▸ **The problem**:
Please quote the records word for word, starting with the line that contains "449x299 pixels. At" and going on through the line that contains "This screenshot has width=837, height=544.". Leave the pictures out of your answer.

▸ **Records for this exercise**:
==*==

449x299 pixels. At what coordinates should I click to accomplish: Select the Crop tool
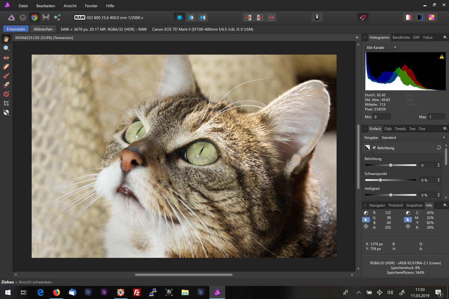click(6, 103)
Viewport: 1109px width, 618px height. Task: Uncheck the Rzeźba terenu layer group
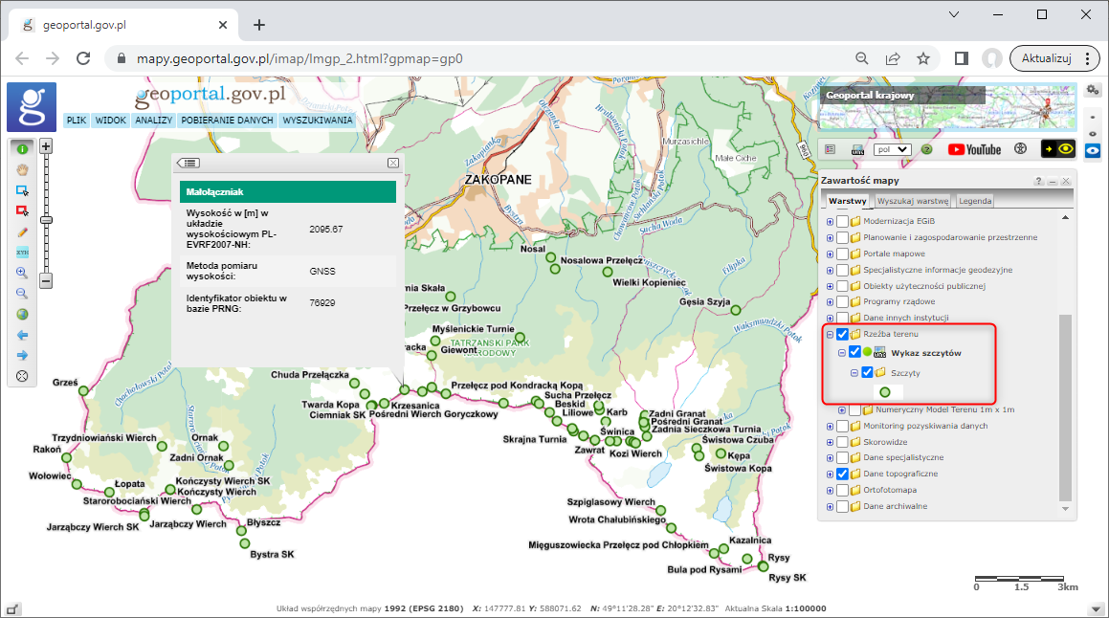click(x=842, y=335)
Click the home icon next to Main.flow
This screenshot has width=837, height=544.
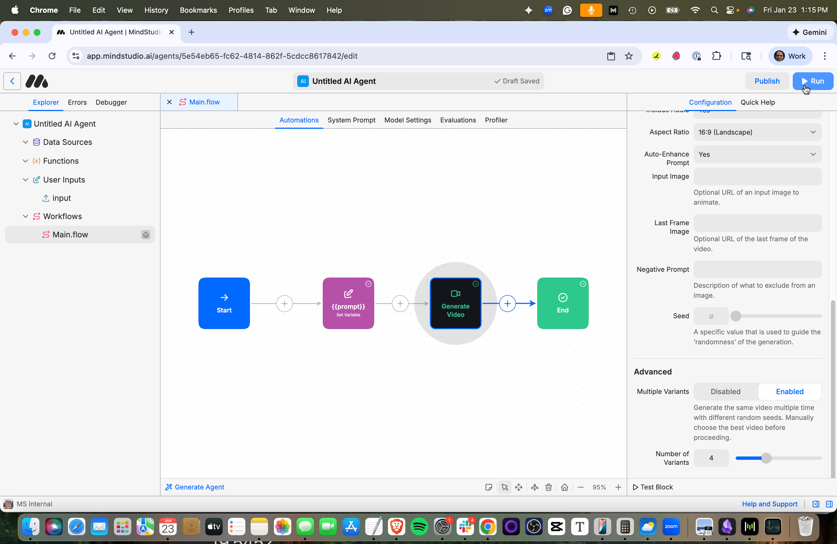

==*==

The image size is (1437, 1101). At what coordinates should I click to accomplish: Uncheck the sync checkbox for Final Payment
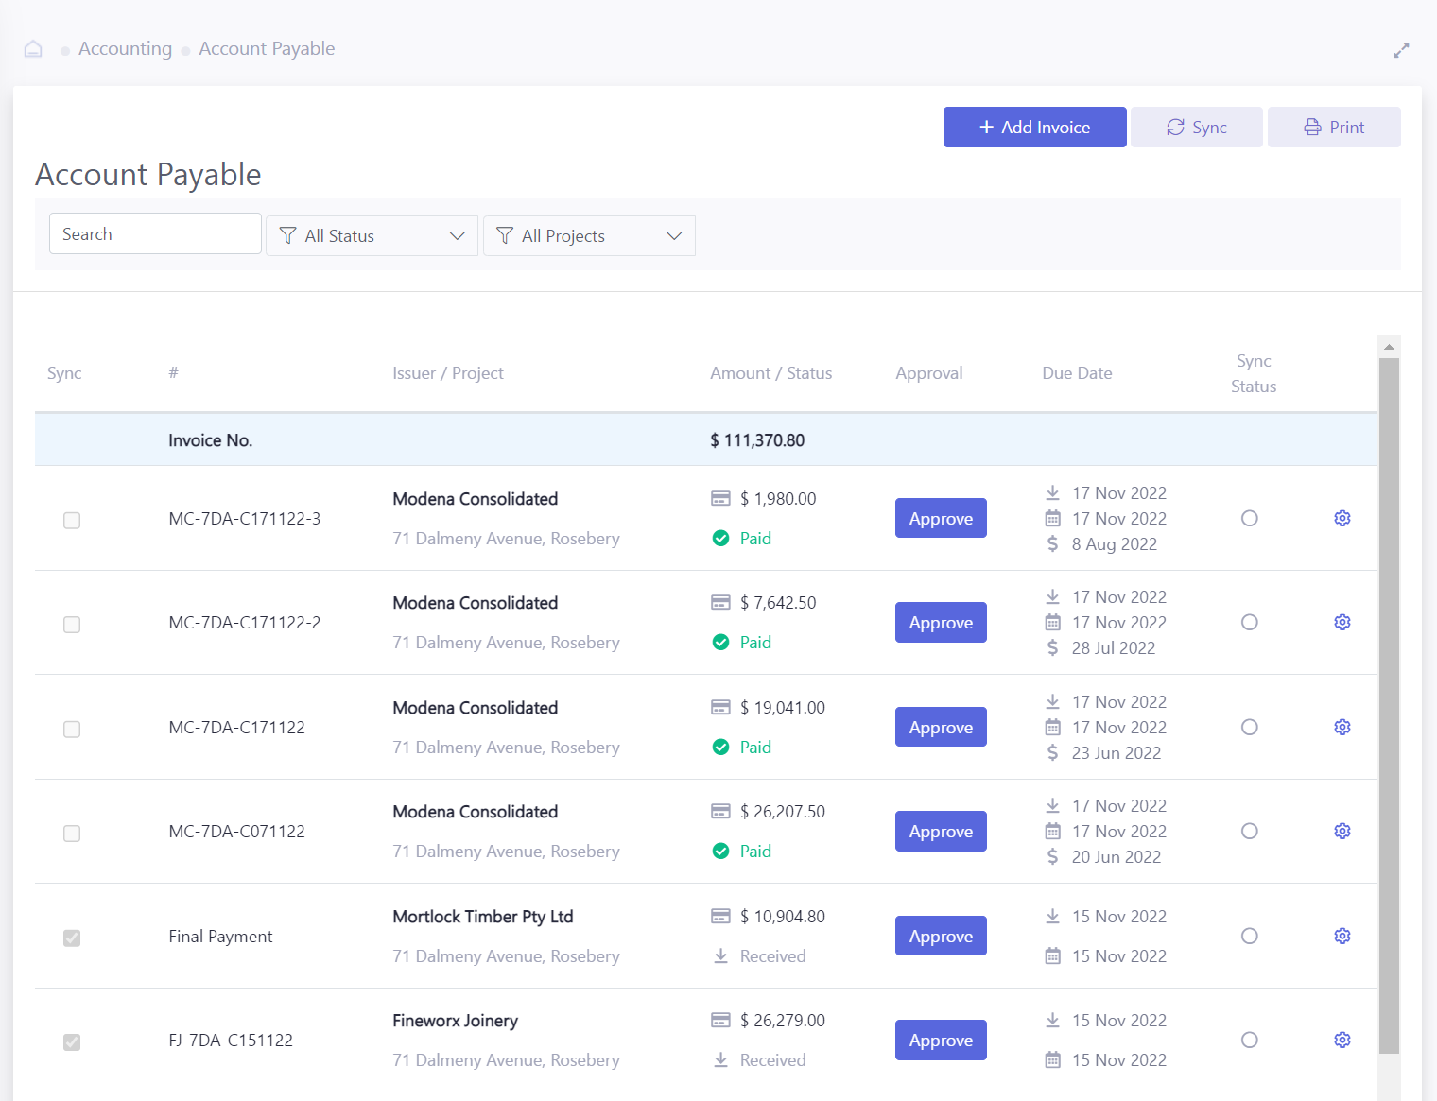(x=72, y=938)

==*==

▸ **Task answer**:
449x299 pixels. At what coordinates should I click to accomplish: Select the Crop tool
click(6, 103)
Viewport: 1109px width, 618px height. Task: Uncheck the Rzeźba terenu layer group
click(x=842, y=335)
Click the home icon next to Main.flow
This screenshot has width=837, height=544.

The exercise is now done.